Genetic Study Reveals Origins of Hard-to-Treat Malaria

NIAID Now | February 05, 2018

A feeding female Anopheles gambiae mosquito. This type of mosquito can transmit malaria-causing parasites.

Credit: CDC/James Gathany

Genetic changes in malaria parasites sampled over seven years reveal how multi-drug resistance spread in Southeast Asia, according to a recently published analysis of genome sequence data. The findings have implications for managing effective malaria treatment options and mitigating global health risk, according to the authors of the study.

Malaria is treated with the fast-acting drug artemisinin in combination with other longer-acting drugs, such as piperaquine or mefloquine (called artemisinin-based combination therapy, or ACT). In 2013, a therapy combining artemisinin and piperaquine began failing in some malaria patients in Cambodia, indicating the parasites were resistant to both drugs. Scientists previously identified genetic mutations in the malaria parasite that cause resistance to either artemisinin or mefloquine, and they recently identified an additional mutation as a marker of resistance to piperaquine. Experts can track the spread of resistance by looking for these three mutations in malaria parasite samples.
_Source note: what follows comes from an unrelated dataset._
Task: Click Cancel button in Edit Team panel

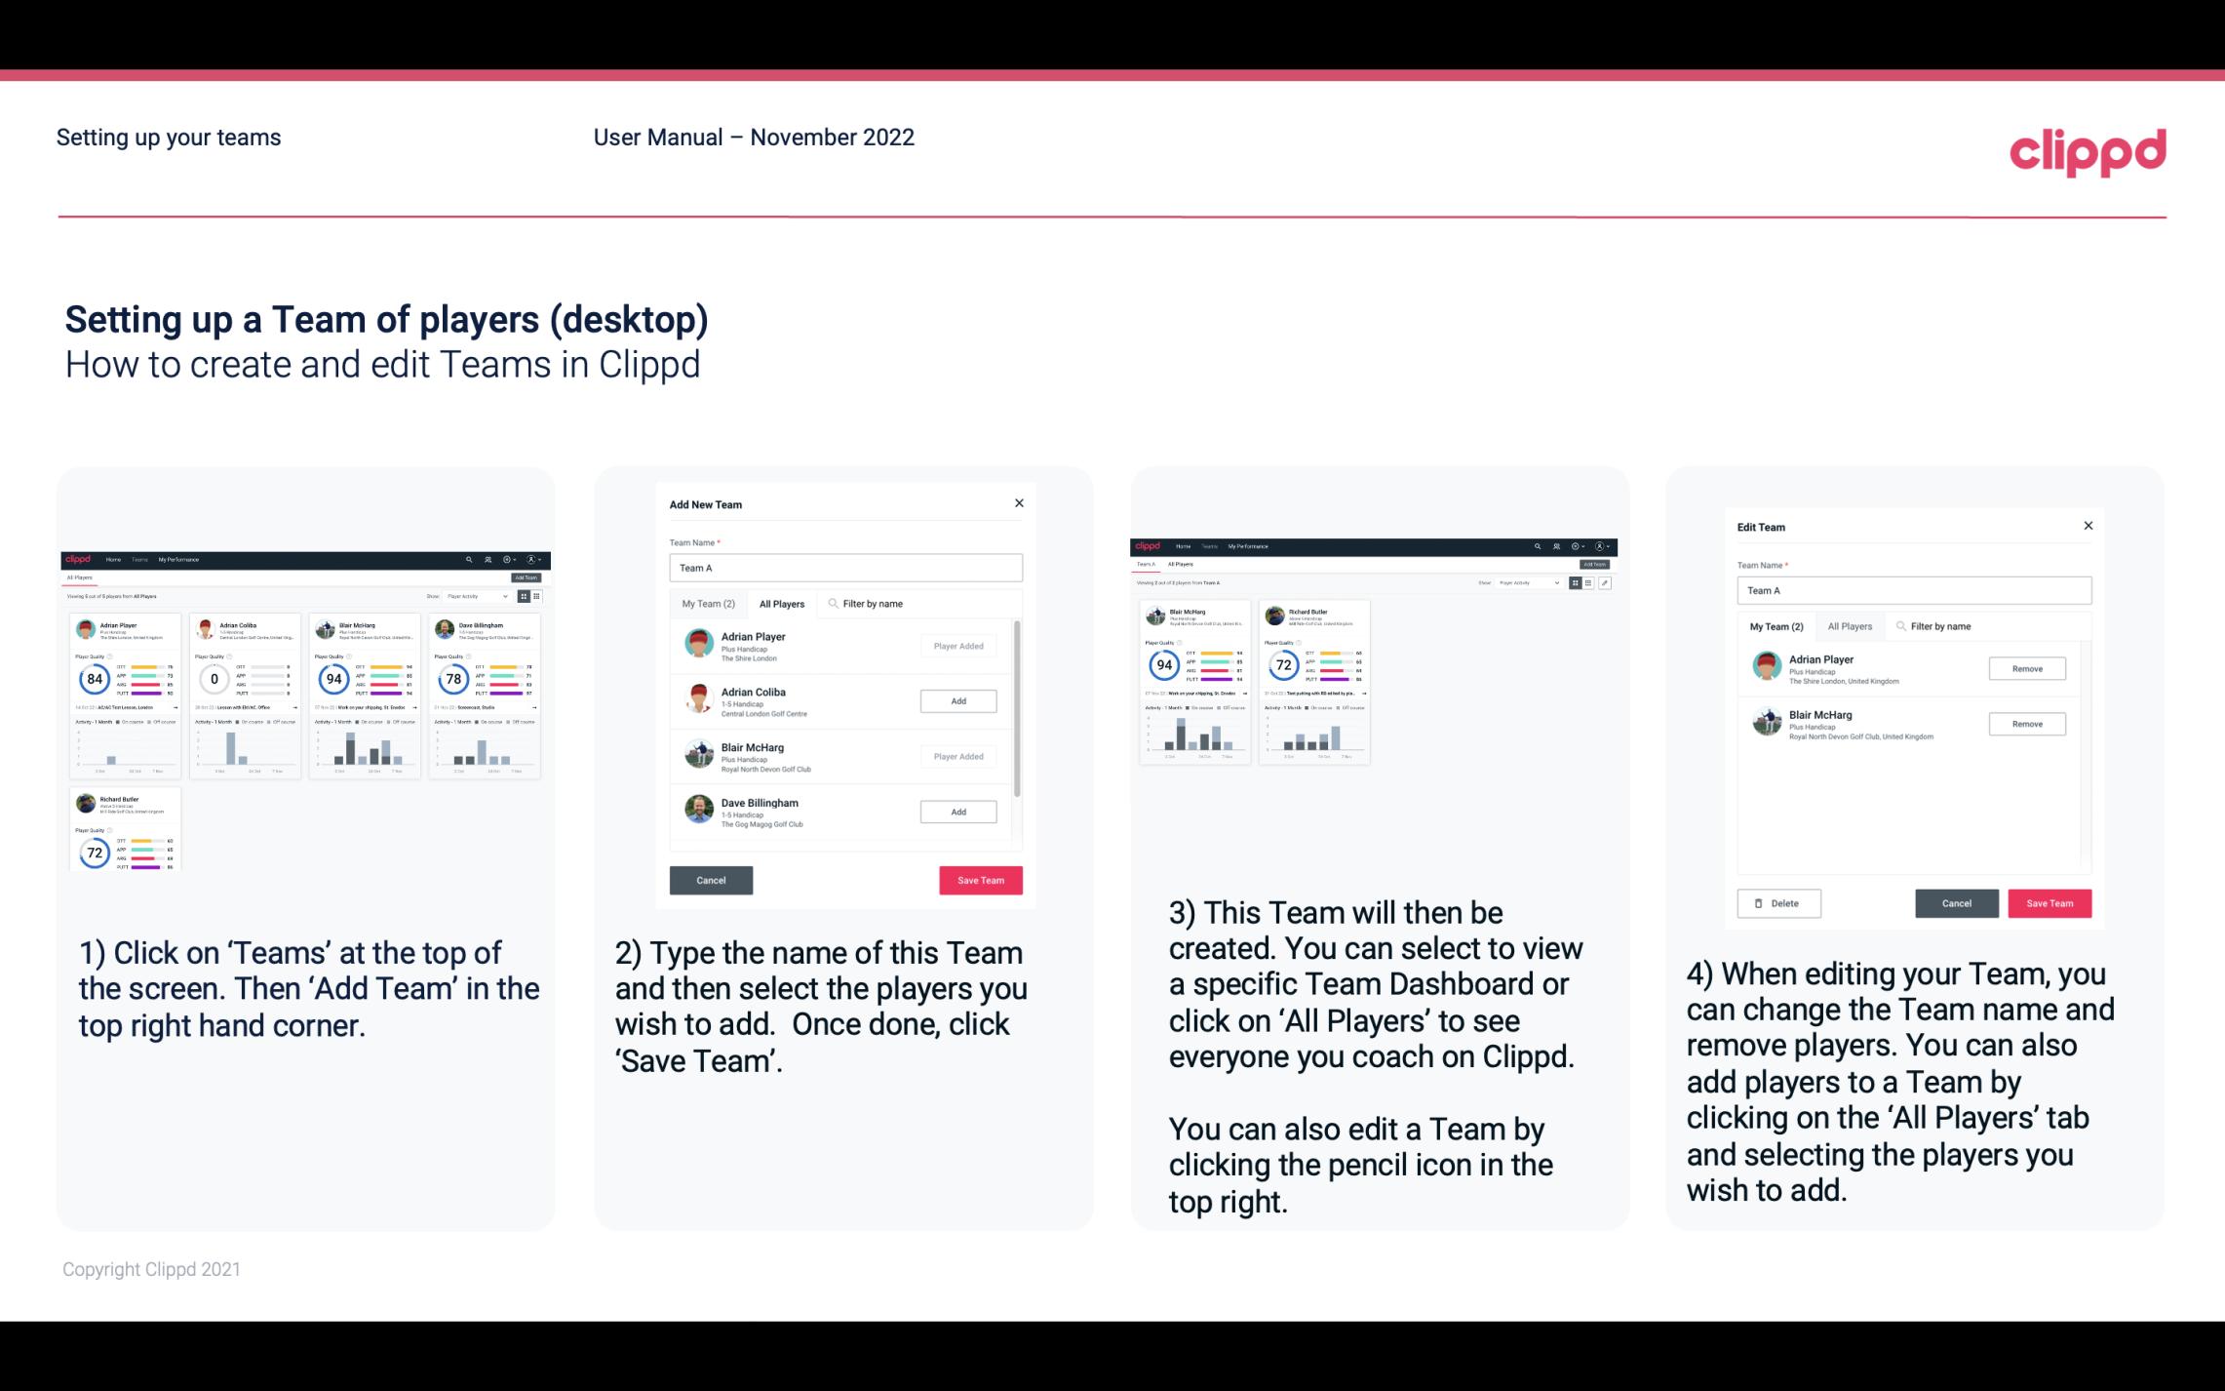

In this study, investigators went a step further to discover various lineages or ancestries of each marker of resistance that indicate different epidemiological origins. They identified numerous lineages of artemisinin resistance in parasites sampled between 2007 and 2013 throughout Southeast Asia. However, one lineage, KEL1, accounted for 91 percent of parasites resistant to artemisinin. In 2008, the KEL1 lineage merged with PLA1, the major lineage associated with piperaquine resistance, through genetic recombination. This co-lineage spread rapidly and extensively before the first clinical reports of treatment failure emerged in 2013. It spread from western Cambodia, where it rose from 16 percent frequency in 2008 to more than 60 percent frequency in 2012, to northern Cambodia. This co-lineage is also likely responsible for the resistant parasites appearing in northeastern Thailand and Laos in 2014-2015 and in Vietnam in 2016, according to the authors.
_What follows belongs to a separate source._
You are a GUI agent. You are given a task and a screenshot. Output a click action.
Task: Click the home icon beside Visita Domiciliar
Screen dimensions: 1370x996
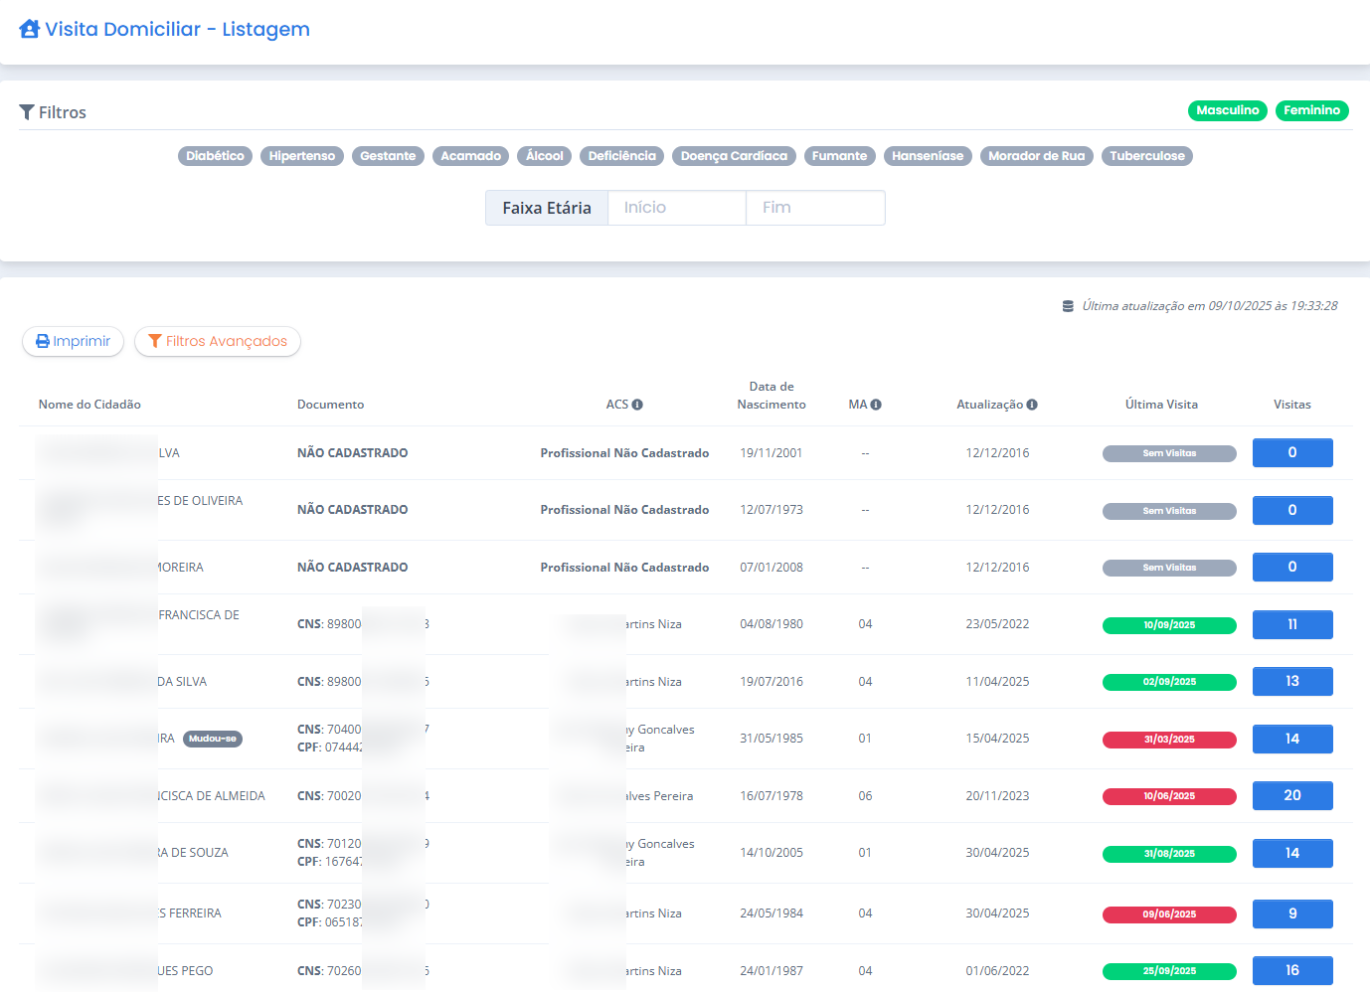[x=30, y=29]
Malaria is still treatable in Southeast Asia with alternative drug combinations. However, the aggressive spread of the KEL1/PLA1 co-lineage suggests that artemisinin-piperaquine-resistant parasites are gaining biological fitness, which could increase the risk that they become untreatable and spread to Africa, according to the authors. To mitigate this risk, the investigators call for high-resolution genetic surveillance of all observed malaria cases in the most vulnerable locations.
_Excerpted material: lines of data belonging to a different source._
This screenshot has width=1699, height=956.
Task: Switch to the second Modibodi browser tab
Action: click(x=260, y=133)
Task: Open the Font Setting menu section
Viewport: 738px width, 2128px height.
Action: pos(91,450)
Experts from the Wellcome Trust Sanger Institute and the Big Data Institute at Oxford University led the study with help from collaborators at NIAID; the National Center for Parasitology, Entomology and Malaria Control in Cambodia; and Mahidol University in Thailand. NIAID scientists helped design the retrospective genetic study and collected parasite samples for sequencing.


R Amato et al. Origins of the current outbreak of multidrug resistant malaria in Southeast Asia: a retrospective genetic study. The Lancet Infectious Diseases DOI: 10.1016/S1473-3099(18)30068-9 (2018).